The H Street Northeast Strategic Development Plan outlines the ideal H Street neighborhood, complete with a central retail district, arts and entertainment, a mall and urban living. Also, “H Street is proposed to be primarily a transit and pedestrian corridor with retail parking,” and the possibility of bus rapid transit or light-rail transit has been proposed, according to the District of Columbia Office of Planning Web site.

The demographics of both communities are changing as rapidly as the property prices are increasing, and between both commercial and residential development, Denton said people are “putting their own mark on the fabric of the community.”
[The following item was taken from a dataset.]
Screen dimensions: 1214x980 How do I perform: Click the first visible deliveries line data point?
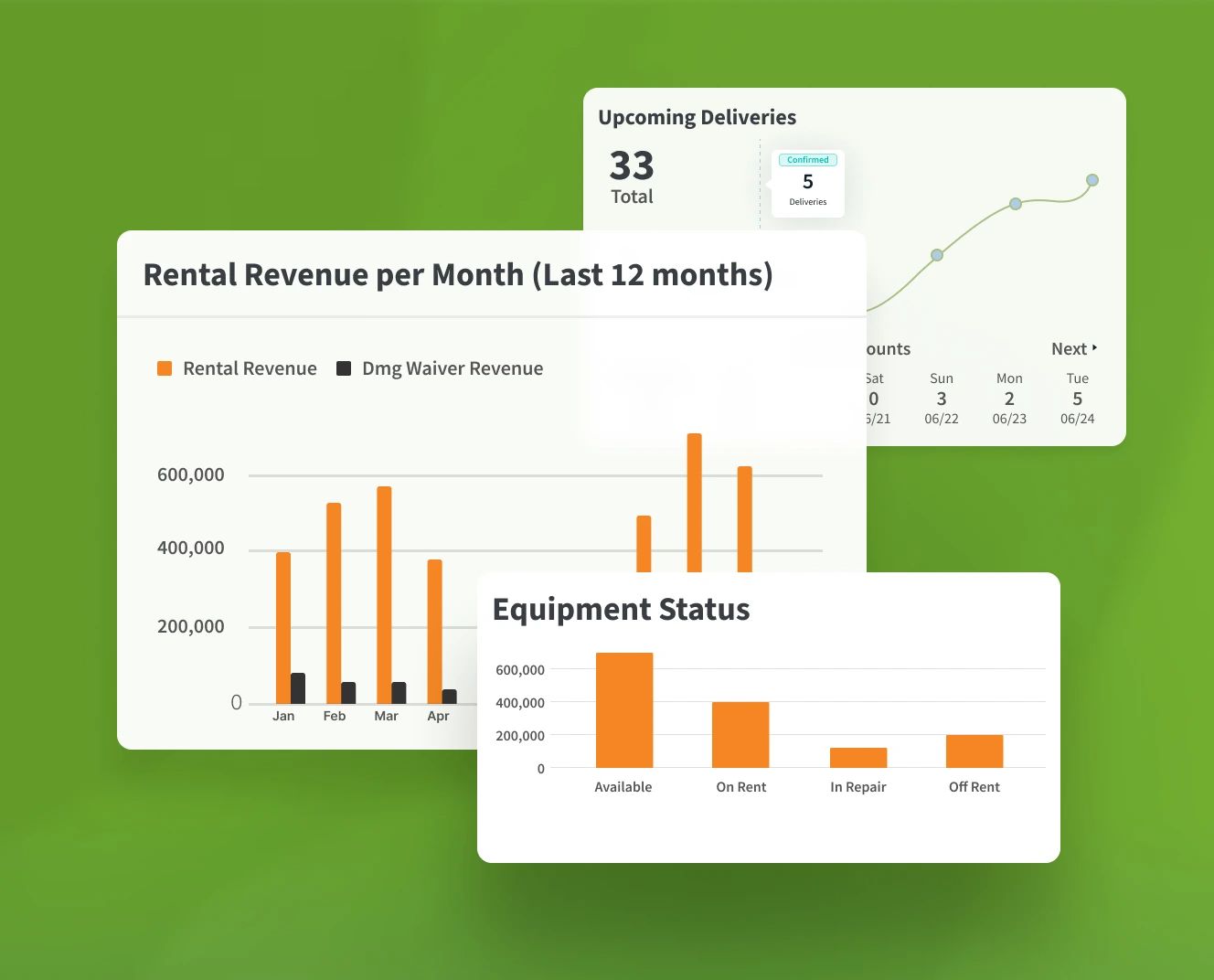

The desire to live in an up-and-coming neighborhood is not a cheap venture, though, as the average sales price has increased more than 200 percent since 1995. Overall, the average sales price of a home on the Hill was roughly $154,000 in 1995 compared to today’s $464,000, according to a Coldwell Banker Real Estate report. And while nearly 60 percent of Hill sales were less than $150,000 nine years ago, this year not even 1 percent of properties will sell for less than $150,000.

“We’ve had 12 or 14 sales over a million dollars on Capitol Hill this year,” Denton said. “It’s staggering. Condos are selling $400 to $500 a square foot, and years ago you could have given them away.”

While buyers are not finding much real estate for less than $350,000 on the Hill, properties are still being snatched up as quickly as they’re put on the market, and how long they remain on the market depends on the price.

Shirley said the average sales price for a Barracks Row-area property is $447,000. He said how long a house takes to sell varies, but a property in the area averages 19 days on the market.

Looking out his window during rush hour, the gridlock “quickly makes me realize why our market is doing what it’s doing. People just don’t want to deal with it if they don’t have to,” Denton said. “People want an urban lifestyle if they can afford it and get it.”